## EXERCISE BRIEF
Among the entries below, extract exactly the lines that run from the one with "The image size is (1262, 701)." through the one with "Show pie chart", both ends included.

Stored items
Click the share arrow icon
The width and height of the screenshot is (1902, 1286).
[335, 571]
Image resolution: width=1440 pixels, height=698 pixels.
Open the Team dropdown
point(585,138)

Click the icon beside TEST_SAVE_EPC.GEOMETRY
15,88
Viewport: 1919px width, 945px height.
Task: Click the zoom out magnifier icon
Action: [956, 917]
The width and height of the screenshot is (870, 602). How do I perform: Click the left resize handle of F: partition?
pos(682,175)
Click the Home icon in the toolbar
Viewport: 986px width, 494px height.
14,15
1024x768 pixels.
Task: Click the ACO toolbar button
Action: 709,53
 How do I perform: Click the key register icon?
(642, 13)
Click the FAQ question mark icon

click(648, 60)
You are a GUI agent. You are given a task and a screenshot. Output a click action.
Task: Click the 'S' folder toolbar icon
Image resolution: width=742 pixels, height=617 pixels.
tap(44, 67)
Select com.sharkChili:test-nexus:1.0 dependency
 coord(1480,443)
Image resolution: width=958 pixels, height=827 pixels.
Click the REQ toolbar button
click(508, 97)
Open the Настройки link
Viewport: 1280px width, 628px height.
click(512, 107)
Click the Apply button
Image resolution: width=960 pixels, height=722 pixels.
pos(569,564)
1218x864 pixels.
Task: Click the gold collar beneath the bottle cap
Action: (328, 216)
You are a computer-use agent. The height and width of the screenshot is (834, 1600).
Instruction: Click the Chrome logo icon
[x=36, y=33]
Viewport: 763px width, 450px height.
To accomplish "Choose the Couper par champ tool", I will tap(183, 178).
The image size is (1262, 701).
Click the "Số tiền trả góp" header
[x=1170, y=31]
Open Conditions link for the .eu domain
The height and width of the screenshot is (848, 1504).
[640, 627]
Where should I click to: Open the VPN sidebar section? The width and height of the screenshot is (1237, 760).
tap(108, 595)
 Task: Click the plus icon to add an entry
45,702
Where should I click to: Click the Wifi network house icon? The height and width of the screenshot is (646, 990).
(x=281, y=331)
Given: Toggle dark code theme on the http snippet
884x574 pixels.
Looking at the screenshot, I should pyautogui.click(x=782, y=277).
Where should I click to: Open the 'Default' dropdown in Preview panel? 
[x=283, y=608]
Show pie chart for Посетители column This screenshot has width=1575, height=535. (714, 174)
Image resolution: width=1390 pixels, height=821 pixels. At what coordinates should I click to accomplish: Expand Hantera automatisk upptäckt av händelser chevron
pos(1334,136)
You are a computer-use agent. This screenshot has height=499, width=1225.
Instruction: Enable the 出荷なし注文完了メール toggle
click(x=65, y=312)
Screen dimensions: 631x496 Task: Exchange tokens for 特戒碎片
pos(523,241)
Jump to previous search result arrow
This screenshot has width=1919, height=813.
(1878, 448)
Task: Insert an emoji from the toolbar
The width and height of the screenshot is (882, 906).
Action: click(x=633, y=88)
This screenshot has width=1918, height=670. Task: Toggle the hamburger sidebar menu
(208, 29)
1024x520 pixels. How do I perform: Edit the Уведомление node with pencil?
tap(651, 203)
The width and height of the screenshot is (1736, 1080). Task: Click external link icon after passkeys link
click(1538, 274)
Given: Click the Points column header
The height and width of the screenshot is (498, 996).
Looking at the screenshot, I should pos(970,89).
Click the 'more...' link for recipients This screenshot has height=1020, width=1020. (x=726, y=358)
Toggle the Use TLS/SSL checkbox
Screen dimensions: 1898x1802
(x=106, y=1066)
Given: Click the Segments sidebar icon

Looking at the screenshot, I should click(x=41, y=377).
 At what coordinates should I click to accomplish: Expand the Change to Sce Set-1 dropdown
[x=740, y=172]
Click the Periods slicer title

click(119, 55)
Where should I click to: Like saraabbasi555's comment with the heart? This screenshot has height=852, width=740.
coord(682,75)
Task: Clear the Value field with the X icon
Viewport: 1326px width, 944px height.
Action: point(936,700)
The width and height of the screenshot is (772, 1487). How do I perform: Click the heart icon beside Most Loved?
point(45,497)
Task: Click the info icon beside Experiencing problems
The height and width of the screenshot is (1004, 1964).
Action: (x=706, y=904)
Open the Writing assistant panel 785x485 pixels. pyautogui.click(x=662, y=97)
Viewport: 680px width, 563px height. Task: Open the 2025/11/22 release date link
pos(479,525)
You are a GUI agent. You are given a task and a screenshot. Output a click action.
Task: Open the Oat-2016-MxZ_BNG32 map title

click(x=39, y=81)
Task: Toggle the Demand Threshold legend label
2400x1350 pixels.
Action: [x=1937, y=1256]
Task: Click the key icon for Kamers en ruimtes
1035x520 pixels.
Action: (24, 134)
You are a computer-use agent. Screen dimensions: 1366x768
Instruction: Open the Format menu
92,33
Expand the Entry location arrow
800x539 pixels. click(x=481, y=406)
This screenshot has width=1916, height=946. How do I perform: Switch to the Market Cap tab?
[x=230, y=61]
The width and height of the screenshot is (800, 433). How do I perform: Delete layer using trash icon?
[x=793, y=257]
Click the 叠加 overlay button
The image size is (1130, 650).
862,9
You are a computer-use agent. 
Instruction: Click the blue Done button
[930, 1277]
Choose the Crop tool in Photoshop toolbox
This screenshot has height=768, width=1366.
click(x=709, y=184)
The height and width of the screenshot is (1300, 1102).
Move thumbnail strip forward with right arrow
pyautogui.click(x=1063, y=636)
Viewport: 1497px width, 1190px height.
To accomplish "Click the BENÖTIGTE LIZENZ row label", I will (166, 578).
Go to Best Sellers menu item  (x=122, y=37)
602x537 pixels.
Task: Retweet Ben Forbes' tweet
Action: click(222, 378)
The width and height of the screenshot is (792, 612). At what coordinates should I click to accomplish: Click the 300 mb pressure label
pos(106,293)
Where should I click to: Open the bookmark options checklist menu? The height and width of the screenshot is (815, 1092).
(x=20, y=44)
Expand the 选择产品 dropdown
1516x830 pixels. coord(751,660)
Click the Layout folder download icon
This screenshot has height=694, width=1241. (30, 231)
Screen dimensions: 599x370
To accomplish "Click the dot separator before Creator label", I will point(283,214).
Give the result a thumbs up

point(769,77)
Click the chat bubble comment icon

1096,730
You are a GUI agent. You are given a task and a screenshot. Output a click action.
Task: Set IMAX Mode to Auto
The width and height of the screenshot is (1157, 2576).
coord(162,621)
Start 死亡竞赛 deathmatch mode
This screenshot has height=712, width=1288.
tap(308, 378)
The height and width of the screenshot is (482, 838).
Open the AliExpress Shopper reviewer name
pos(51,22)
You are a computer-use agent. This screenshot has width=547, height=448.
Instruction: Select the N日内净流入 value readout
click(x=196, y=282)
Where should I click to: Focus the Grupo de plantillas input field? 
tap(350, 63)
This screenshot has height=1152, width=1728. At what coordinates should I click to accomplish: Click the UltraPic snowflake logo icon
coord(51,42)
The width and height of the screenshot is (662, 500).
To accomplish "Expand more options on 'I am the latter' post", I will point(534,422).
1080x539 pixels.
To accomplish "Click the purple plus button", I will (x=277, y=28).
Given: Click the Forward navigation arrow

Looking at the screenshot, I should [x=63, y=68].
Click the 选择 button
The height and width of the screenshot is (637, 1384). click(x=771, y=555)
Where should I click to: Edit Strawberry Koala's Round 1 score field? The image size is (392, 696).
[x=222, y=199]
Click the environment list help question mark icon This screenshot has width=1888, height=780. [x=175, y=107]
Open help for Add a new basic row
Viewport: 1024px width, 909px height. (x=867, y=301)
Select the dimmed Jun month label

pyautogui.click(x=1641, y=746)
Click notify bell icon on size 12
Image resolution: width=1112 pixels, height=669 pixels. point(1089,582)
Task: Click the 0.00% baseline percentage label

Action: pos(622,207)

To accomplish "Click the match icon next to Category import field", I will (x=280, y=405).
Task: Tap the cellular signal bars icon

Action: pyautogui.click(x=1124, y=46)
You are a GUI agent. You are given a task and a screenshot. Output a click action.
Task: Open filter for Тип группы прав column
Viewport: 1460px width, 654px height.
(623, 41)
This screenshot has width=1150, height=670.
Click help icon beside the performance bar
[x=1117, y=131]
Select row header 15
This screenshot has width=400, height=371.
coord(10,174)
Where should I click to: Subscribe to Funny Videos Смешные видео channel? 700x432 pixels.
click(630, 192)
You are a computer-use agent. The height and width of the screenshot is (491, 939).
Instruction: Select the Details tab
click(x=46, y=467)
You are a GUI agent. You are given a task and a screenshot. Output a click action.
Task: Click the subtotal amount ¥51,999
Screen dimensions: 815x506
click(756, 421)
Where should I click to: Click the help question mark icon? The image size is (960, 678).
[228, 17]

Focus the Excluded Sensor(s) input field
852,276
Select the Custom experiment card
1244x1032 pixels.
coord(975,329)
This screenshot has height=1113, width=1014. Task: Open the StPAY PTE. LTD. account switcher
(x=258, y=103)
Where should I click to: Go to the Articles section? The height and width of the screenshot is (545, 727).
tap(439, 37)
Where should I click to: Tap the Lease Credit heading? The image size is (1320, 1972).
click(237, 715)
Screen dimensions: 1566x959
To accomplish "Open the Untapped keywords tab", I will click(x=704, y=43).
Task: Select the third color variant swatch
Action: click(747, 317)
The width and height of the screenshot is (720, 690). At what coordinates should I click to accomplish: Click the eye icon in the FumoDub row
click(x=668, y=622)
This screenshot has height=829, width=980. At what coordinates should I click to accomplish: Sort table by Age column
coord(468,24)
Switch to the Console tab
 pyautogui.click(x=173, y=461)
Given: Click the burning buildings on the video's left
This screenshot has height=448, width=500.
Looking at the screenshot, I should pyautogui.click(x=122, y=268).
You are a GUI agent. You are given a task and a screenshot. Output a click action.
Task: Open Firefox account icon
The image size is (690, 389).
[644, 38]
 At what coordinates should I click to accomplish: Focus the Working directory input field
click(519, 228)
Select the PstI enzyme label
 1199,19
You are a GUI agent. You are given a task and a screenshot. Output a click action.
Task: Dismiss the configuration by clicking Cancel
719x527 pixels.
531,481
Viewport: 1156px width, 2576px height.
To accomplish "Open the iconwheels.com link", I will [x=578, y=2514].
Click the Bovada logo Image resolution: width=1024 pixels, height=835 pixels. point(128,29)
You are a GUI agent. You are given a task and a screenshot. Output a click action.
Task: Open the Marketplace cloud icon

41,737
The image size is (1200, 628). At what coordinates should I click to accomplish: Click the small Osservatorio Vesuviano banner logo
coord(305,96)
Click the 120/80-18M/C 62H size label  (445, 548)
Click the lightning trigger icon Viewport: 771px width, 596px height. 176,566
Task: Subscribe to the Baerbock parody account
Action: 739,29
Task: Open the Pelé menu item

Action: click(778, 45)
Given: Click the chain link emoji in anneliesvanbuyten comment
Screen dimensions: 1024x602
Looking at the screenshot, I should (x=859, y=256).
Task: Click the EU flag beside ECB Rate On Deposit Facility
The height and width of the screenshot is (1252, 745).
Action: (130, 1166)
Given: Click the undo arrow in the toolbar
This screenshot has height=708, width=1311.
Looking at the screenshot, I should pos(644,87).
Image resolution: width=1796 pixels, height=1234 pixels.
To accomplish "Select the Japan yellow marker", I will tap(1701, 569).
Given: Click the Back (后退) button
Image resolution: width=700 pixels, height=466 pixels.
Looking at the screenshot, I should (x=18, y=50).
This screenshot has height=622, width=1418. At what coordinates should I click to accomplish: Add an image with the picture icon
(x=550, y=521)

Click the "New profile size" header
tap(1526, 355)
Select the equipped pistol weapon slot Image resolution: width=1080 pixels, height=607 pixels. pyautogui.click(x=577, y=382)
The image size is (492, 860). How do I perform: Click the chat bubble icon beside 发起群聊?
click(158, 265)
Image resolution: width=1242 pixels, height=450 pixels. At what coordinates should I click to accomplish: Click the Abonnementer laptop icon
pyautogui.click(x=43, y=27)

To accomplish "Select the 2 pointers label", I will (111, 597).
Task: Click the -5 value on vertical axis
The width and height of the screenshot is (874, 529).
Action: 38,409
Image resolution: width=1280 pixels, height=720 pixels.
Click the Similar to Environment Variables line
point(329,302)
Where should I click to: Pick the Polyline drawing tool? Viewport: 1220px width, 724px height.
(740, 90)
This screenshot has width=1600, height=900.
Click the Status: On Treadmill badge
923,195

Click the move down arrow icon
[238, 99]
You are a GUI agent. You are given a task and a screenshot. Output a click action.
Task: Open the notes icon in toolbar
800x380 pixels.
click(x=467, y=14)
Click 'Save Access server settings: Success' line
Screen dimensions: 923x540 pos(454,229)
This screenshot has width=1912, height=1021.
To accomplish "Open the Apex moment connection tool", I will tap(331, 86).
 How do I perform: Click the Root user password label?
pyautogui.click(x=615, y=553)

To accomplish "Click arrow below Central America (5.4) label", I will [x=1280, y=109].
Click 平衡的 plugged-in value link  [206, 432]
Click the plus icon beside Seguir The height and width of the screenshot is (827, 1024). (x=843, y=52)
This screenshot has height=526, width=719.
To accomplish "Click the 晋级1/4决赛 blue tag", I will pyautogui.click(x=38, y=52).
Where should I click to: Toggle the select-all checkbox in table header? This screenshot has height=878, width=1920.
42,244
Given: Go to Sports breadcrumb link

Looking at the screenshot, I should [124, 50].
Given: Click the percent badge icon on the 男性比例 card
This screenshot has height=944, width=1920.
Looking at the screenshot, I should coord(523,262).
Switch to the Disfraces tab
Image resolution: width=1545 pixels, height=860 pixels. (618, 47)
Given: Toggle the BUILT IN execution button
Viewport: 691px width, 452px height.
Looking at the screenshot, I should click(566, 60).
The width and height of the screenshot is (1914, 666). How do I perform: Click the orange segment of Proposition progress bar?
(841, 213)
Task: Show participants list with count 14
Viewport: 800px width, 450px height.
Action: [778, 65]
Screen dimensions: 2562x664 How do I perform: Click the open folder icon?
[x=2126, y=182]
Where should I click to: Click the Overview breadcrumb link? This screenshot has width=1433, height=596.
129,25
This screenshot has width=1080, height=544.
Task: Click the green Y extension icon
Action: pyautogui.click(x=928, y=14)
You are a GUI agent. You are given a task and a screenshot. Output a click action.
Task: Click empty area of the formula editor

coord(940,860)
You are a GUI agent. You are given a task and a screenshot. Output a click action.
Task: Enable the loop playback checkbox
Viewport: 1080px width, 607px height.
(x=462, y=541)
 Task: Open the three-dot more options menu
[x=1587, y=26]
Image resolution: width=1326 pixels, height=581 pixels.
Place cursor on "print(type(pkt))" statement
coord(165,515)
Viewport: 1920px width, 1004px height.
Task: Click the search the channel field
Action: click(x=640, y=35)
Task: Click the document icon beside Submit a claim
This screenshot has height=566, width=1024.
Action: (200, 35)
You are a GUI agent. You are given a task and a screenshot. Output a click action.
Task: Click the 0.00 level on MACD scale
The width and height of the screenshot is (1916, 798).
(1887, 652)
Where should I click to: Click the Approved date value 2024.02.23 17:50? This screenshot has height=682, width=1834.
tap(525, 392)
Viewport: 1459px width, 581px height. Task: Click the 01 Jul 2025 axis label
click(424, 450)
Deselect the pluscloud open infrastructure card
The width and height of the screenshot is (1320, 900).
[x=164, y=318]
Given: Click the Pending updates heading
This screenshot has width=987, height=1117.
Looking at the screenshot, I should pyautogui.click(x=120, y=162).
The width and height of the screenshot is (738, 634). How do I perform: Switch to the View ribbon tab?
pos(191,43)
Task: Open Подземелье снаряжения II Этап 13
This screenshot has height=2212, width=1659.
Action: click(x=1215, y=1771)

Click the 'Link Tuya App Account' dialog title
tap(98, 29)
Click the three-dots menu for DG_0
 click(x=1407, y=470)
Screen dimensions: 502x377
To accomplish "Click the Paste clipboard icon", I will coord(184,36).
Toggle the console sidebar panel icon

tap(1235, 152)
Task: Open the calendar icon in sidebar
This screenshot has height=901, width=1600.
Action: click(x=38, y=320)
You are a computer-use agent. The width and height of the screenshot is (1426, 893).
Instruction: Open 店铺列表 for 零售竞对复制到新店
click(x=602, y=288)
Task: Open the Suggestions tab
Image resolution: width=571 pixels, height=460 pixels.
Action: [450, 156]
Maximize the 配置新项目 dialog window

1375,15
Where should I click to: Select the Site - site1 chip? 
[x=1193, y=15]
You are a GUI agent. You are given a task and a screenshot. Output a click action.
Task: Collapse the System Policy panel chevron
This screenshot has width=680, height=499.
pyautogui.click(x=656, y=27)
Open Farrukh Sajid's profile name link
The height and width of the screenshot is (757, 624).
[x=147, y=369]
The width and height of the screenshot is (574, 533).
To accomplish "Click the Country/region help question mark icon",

## EXERCISE OUTPUT
The image size is (1262, 701).
Click the "Số tiền trả góp" header
[x=1170, y=31]
Open Conditions link for the .eu domain
The height and width of the screenshot is (848, 1504).
[640, 627]
Where should I click to: Open the VPN sidebar section? The width and height of the screenshot is (1237, 760).
tap(108, 595)
 Task: Click the plus icon to add an entry
45,702
Where should I click to: Click the Wifi network house icon? The height and width of the screenshot is (646, 990).
(x=281, y=331)
Given: Toggle dark code theme on the http snippet
884x574 pixels.
Looking at the screenshot, I should pyautogui.click(x=782, y=277).
Where should I click to: Open the 'Default' dropdown in Preview panel? 
[x=283, y=608]
Show pie chart for Посетители column This screenshot has width=1575, height=535. (714, 174)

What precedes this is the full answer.